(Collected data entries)
Start of Block
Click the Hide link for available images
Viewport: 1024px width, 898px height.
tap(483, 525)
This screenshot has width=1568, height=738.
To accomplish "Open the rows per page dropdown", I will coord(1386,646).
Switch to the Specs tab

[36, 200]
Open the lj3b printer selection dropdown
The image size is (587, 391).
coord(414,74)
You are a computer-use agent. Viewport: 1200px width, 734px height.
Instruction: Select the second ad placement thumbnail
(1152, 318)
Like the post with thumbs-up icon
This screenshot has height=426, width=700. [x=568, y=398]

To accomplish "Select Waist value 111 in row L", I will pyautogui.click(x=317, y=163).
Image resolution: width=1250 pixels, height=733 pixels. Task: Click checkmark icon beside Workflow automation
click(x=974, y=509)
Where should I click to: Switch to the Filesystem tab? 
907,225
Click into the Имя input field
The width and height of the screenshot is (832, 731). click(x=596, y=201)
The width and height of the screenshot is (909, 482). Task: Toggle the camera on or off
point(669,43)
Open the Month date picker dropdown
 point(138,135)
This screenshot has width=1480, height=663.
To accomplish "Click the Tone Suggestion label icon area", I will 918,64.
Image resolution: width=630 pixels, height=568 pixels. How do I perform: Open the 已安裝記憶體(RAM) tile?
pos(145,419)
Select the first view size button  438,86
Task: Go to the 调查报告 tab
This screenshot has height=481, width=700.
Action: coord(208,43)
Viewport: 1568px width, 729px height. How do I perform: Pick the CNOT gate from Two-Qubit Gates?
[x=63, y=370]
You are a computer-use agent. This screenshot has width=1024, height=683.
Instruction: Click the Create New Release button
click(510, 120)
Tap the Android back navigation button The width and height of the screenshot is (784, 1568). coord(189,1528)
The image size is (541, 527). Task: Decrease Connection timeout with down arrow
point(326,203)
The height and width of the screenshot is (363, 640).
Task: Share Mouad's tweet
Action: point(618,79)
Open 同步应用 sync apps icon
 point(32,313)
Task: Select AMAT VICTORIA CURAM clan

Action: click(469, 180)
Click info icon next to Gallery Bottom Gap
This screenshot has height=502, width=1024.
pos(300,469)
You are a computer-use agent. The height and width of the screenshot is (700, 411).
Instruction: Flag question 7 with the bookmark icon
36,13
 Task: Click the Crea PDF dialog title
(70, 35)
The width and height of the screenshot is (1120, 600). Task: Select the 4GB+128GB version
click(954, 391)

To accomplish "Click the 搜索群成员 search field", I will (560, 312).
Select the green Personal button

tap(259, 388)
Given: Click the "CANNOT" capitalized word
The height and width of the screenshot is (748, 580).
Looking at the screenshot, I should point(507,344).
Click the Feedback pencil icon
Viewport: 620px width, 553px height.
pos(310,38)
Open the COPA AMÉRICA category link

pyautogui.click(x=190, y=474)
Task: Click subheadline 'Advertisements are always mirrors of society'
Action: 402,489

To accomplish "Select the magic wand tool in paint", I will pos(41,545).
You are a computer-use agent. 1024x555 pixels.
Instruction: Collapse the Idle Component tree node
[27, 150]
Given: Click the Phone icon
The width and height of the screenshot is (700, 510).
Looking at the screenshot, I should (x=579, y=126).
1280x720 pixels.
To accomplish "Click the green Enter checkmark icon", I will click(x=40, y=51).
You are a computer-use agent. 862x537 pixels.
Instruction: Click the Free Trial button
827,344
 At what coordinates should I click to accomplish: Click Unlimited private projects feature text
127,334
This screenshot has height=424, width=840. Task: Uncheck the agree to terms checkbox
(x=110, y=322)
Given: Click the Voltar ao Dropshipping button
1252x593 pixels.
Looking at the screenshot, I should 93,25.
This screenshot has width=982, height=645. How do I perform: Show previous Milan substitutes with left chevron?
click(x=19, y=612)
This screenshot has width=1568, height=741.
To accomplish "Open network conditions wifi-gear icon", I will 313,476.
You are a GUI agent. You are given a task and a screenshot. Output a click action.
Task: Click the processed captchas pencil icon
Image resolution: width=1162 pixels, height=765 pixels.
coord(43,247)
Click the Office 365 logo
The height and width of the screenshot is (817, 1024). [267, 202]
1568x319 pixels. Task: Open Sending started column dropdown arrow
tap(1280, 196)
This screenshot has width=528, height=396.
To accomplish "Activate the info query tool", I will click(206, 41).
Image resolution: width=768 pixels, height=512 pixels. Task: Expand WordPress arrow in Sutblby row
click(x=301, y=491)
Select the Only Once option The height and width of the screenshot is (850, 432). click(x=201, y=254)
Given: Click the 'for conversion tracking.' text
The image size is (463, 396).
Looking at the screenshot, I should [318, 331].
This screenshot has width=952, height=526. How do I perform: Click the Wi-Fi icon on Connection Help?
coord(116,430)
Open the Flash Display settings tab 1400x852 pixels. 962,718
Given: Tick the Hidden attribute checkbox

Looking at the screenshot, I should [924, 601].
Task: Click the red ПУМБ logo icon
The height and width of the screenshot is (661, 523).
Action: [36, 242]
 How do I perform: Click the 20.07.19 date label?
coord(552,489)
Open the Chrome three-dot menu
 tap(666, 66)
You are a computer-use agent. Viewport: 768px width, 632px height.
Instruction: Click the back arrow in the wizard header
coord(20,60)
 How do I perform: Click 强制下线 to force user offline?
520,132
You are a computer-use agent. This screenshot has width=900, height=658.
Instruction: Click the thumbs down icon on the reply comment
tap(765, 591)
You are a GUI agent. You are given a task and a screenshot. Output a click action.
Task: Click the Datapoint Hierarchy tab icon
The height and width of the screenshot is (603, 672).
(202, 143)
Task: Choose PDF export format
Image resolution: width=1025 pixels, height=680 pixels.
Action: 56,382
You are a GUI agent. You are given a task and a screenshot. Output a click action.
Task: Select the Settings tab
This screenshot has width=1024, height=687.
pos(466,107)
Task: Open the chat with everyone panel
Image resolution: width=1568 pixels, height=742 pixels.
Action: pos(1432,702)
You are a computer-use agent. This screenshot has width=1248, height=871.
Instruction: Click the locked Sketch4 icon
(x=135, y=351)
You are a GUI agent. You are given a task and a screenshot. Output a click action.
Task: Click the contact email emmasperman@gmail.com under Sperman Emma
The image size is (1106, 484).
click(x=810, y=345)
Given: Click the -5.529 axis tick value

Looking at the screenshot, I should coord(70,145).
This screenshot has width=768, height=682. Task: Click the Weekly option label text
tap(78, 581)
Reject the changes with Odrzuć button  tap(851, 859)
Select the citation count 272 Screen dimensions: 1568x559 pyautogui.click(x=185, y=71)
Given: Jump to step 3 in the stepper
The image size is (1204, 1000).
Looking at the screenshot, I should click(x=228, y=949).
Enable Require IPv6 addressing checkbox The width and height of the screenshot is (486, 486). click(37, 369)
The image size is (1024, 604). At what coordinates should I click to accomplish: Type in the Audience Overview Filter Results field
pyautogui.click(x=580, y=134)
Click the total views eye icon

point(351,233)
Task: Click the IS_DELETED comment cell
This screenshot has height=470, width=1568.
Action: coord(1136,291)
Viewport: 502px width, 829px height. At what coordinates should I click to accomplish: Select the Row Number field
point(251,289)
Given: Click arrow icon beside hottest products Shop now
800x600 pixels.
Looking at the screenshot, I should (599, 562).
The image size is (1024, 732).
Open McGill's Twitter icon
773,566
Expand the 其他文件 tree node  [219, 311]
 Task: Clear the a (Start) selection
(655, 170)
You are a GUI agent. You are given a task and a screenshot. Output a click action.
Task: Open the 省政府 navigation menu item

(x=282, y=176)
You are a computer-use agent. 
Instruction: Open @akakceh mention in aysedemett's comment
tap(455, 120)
End of Block
Exercise directions: All records above need to be set down again exactly as written.

Task response:
Click the Hide link for available images
Viewport: 1024px width, 898px height.
tap(483, 525)
This screenshot has width=1568, height=738.
To accomplish "Open the rows per page dropdown", I will coord(1386,646).
Switch to the Specs tab

[36, 200]
Open the lj3b printer selection dropdown
The image size is (587, 391).
coord(414,74)
You are a computer-use agent. Viewport: 1200px width, 734px height.
Instruction: Select the second ad placement thumbnail
(1152, 318)
Like the post with thumbs-up icon
This screenshot has height=426, width=700. [x=568, y=398]

To accomplish "Select Waist value 111 in row L", I will pyautogui.click(x=317, y=163).
Image resolution: width=1250 pixels, height=733 pixels. Task: Click checkmark icon beside Workflow automation
click(x=974, y=509)
Where should I click to: Switch to the Filesystem tab? 
907,225
Click into the Имя input field
The width and height of the screenshot is (832, 731). click(x=596, y=201)
The width and height of the screenshot is (909, 482). Task: Toggle the camera on or off
point(669,43)
Open the Month date picker dropdown
 point(138,135)
This screenshot has width=1480, height=663.
To accomplish "Click the Tone Suggestion label icon area", I will 918,64.
Image resolution: width=630 pixels, height=568 pixels. How do I perform: Open the 已安裝記憶體(RAM) tile?
pos(145,419)
Select the first view size button  438,86
Task: Go to the 调查报告 tab
This screenshot has height=481, width=700.
Action: coord(208,43)
Viewport: 1568px width, 729px height. How do I perform: Pick the CNOT gate from Two-Qubit Gates?
[x=63, y=370]
You are a computer-use agent. This screenshot has width=1024, height=683.
Instruction: Click the Create New Release button
click(510, 120)
Tap the Android back navigation button The width and height of the screenshot is (784, 1568). coord(189,1528)
The image size is (541, 527). Task: Decrease Connection timeout with down arrow
point(326,203)
The height and width of the screenshot is (363, 640).
Task: Share Mouad's tweet
Action: point(618,79)
Open 同步应用 sync apps icon
 point(32,313)
Task: Select AMAT VICTORIA CURAM clan

Action: click(469, 180)
Click info icon next to Gallery Bottom Gap
This screenshot has height=502, width=1024.
pos(300,469)
You are a computer-use agent. The height and width of the screenshot is (700, 411).
Instruction: Flag question 7 with the bookmark icon
36,13
 Task: Click the Crea PDF dialog title
(70, 35)
The width and height of the screenshot is (1120, 600). Task: Select the 4GB+128GB version
click(954, 391)

To accomplish "Click the 搜索群成员 search field", I will (560, 312).
Select the green Personal button

tap(259, 388)
Given: Click the "CANNOT" capitalized word
The height and width of the screenshot is (748, 580).
Looking at the screenshot, I should point(507,344).
Click the Feedback pencil icon
Viewport: 620px width, 553px height.
pos(310,38)
Open the COPA AMÉRICA category link

pyautogui.click(x=190, y=474)
Task: Click subheadline 'Advertisements are always mirrors of society'
Action: 402,489

To accomplish "Select the magic wand tool in paint", I will pos(41,545).
You are a computer-use agent. 1024x555 pixels.
Instruction: Collapse the Idle Component tree node
[27, 150]
Given: Click the Phone icon
The width and height of the screenshot is (700, 510).
Looking at the screenshot, I should (x=579, y=126).
1280x720 pixels.
To accomplish "Click the green Enter checkmark icon", I will click(x=40, y=51).
You are a computer-use agent. 862x537 pixels.
Instruction: Click the Free Trial button
827,344
 At what coordinates should I click to accomplish: Click Unlimited private projects feature text
127,334
This screenshot has height=424, width=840. Task: Uncheck the agree to terms checkbox
(x=110, y=322)
Given: Click the Voltar ao Dropshipping button
1252x593 pixels.
Looking at the screenshot, I should 93,25.
This screenshot has width=982, height=645. How do I perform: Show previous Milan substitutes with left chevron?
click(x=19, y=612)
This screenshot has width=1568, height=741.
To accomplish "Open network conditions wifi-gear icon", I will 313,476.
You are a GUI agent. You are given a task and a screenshot. Output a click action.
Task: Click the processed captchas pencil icon
Image resolution: width=1162 pixels, height=765 pixels.
coord(43,247)
Click the Office 365 logo
The height and width of the screenshot is (817, 1024). [267, 202]
1568x319 pixels. Task: Open Sending started column dropdown arrow
tap(1280, 196)
This screenshot has width=528, height=396.
To accomplish "Activate the info query tool", I will click(206, 41).
Image resolution: width=768 pixels, height=512 pixels. Task: Expand WordPress arrow in Sutblby row
click(x=301, y=491)
Select the Only Once option The height and width of the screenshot is (850, 432). click(x=201, y=254)
Given: Click the 'for conversion tracking.' text
The image size is (463, 396).
Looking at the screenshot, I should [318, 331].
This screenshot has width=952, height=526. How do I perform: Click the Wi-Fi icon on Connection Help?
coord(116,430)
Open the Flash Display settings tab 1400x852 pixels. 962,718
Given: Tick the Hidden attribute checkbox

Looking at the screenshot, I should [924, 601].
Task: Click the red ПУМБ logo icon
The height and width of the screenshot is (661, 523).
Action: [36, 242]
 How do I perform: Click the 20.07.19 date label?
coord(552,489)
Open the Chrome three-dot menu
 tap(666, 66)
You are a computer-use agent. Viewport: 768px width, 632px height.
Instruction: Click the back arrow in the wizard header
coord(20,60)
 How do I perform: Click 强制下线 to force user offline?
520,132
You are a computer-use agent. This screenshot has width=900, height=658.
Instruction: Click the thumbs down icon on the reply comment
tap(765, 591)
You are a GUI agent. You are given a task and a screenshot. Output a click action.
Task: Click the Datapoint Hierarchy tab icon
The height and width of the screenshot is (603, 672).
(202, 143)
Task: Choose PDF export format
Image resolution: width=1025 pixels, height=680 pixels.
Action: 56,382
You are a GUI agent. You are given a task and a screenshot. Output a click action.
Task: Select the Settings tab
This screenshot has width=1024, height=687.
pos(466,107)
Task: Open the chat with everyone panel
Image resolution: width=1568 pixels, height=742 pixels.
Action: pos(1432,702)
You are a computer-use agent. This screenshot has width=1248, height=871.
Instruction: Click the locked Sketch4 icon
(x=135, y=351)
You are a GUI agent. You are given a task and a screenshot. Output a click action.
Task: Click the contact email emmasperman@gmail.com under Sperman Emma
The image size is (1106, 484).
click(x=810, y=345)
Given: Click the -5.529 axis tick value

Looking at the screenshot, I should coord(70,145).
This screenshot has width=768, height=682. Task: Click the Weekly option label text
tap(78, 581)
Reject the changes with Odrzuć button  tap(851, 859)
Select the citation count 272 Screen dimensions: 1568x559 pyautogui.click(x=185, y=71)
Given: Jump to step 3 in the stepper
The image size is (1204, 1000).
Looking at the screenshot, I should click(x=228, y=949).
Enable Require IPv6 addressing checkbox The width and height of the screenshot is (486, 486). click(37, 369)
The image size is (1024, 604). At what coordinates should I click to accomplish: Type in the Audience Overview Filter Results field
pyautogui.click(x=580, y=134)
Click the total views eye icon

point(351,233)
Task: Click the IS_DELETED comment cell
This screenshot has height=470, width=1568.
Action: coord(1136,291)
Viewport: 502px width, 829px height. At what coordinates should I click to accomplish: Select the Row Number field
point(251,289)
Given: Click arrow icon beside hottest products Shop now
800x600 pixels.
Looking at the screenshot, I should (599, 562).
The image size is (1024, 732).
Open McGill's Twitter icon
773,566
Expand the 其他文件 tree node  [219, 311]
 Task: Clear the a (Start) selection
(655, 170)
You are a GUI agent. You are given a task and a screenshot. Output a click action.
Task: Open the 省政府 navigation menu item

(x=282, y=176)
You are a computer-use agent. 
Instruction: Open @akakceh mention in aysedemett's comment
tap(455, 120)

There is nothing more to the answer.